> ARTIKEL:

========================================================================

1. Woningvoorraad en inwoners In de Stadsregio Amsterdam en Almere staan ruim 700.000 woningen. Meer dan de helft hiervan staat in Amsterdam, 10% staat in Almere en in de Stadsregio Noord en –Zuid staat elk 20%. De volgende figuren brengen in beeld hoe eigendomsverhoudingen en prijsklassen over de regio verdeeld zijn. Figuur 1.1 Woningvoorraad naar eigendom Van de totale woningvoorraad van ca 735.500 woningen in de Stadsregio plus Almere komen er jaarlijks ongeveer 80.000 vrij. Aan nieuwbouw worden in de Stadsregio jaarlijks tussen de 6.000 á 10.000 woningen toegevoegd.
22
Figuur 1.2 Woningvoorraad naar prijsklasse
Woningen naar prijsklasse per deelregio SRA Noord
Almere
Amsterdam
SRA Zuid
De volgende figuren geven de verdeling van bevolkings- en huishoudensamenstelling met sociaal-economische kenmerken over de regio weer. Figuur 1.3 Verdeling huishoudentypen naar deelregio
Verdeling van huishouden typen over de Stadsregio en Almere
2. De Roltrapregio Jaarlijks verhuist landsbreed zo’n 10% van de bevolking. De meeste verhuizingen vinden plaats binnen de eigen gemeente (6%) en 4% verhuist over de gemeentegrenzen. Dat geldt grofweg ook voor de Stadsregio en Almere: 75% van de jaarlijks verhuizende Amsterdamse huishoudens doet dat binnen de eigen gemeentegrenzen. Voor Almere is dat 63%. Voor de gehele Stadsregio Noord bedraagt dat 70% en de Stadsregio Zuid heeft met 50% interne verhuizingen de meest “open” woningmarkt. De verhuismobiliteit is vooral hoog in Amsterdam (net als in andere grote steden), 23
laag in de Stadsregio Noord en gemiddeld in de Stadsregio Zuid en Almere. De regionale woningmarkt in de Stadsregio en Almere wordt gekenmerkt door het verschijnsel “Roltrapregio”. Dit werkt als volgt: De stad Amsterdam trekt grote aantallen jonge mensen vanuit heel Nederland aan die naar de stad komen om te studeren of te werken. Nadat zij een stel zijn geworden en er het begin is van een gezin of plannen daarvoor, verlaat een aanzienlijk deel van hen de stad weer voor de dan gewenste eengezins(koop)woning. Ruim 40% van alle vertrekkende huishoudens uit Amsterdam verhuist vervolgens naar één van de gemeenten binnen de Stadsregio of naar Almere. Wanneer de Roltrapregio optimaal functioneert maakt deze dynamiek het mogelijk voor jonge mensen uit het hele land (en daarbuiten!) om Amsterdam in te blijven stromen en vervolgens later – voor een belangrijk deel in de regio – weer uit te stromen. Via het roltrapmechanisme zijn de vier deelregio’s van de Stadsregio en Almere met elkaar verbonden en van elkaar afhankelijk. Zonder de instroom van huishoudens uit Amsterdam zouden de andere deelregio’s, in plaats van een beperkt vestigingsoverschot, een vertrekoverschot kennen; de Stadsregio Noord en Almere met de rest van Nederland en de Stadsregio Zuid met Amsterdam. Continuïteit in de instroom van huishoudens vanuit Amsterdam is dus van belang voor de deelregio’s. De deelregio’s zijn op hun beurt belangrijk om de uitstroom van huishoudens uit Amsterdam te faciliteren, opdat Amsterdam voortdurend in staat is om nieuwe instroom van jongeren op te vangen en te accomoderen. In figuur 2.1 hieronder een illustratie van het bovenstaande; duidelijk is te zien de enorme instroom in Amsterdam, de uitstroom vanuit Amsterdam naar de drie andere deelregio’s, die voor ieder van hen meer dan compensatie biedt voor het verschil tussen de uitstroom naar elders (de donkergroene pijlen) en instroom van elders (de gele pijlen). Figuur 2.1 In- en uitstroom in de Stadsregio en Almere (bron: Verhuisdynamiek en woningbehoefte, RIGO, juli 2010)

========================================================================

> BESCHIKBARE GEGEVENS:
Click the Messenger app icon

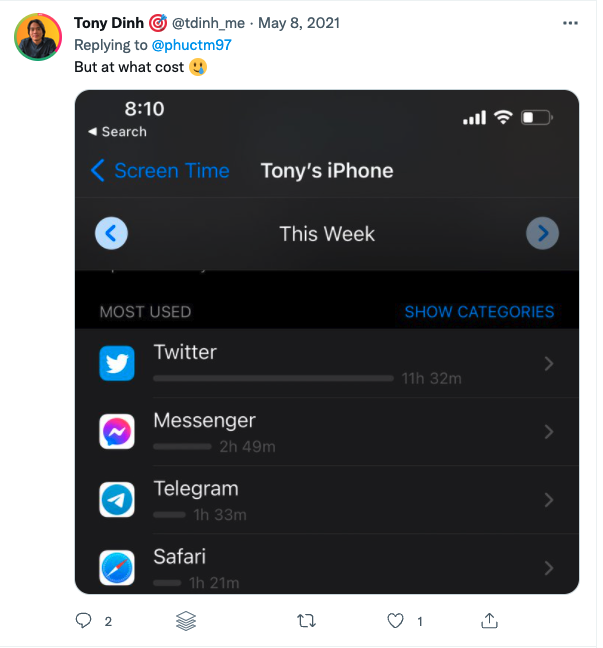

========================================================================

> DE OPDRACHT:
Welke deelregio heeft volgens het artikel de meest open woningmarkt? Het materiaal staat los van het artikel.

> SCHRIFTELIJK ANTWOORD:
De Stadsregio Zuid, met 50% interne verhuizingen.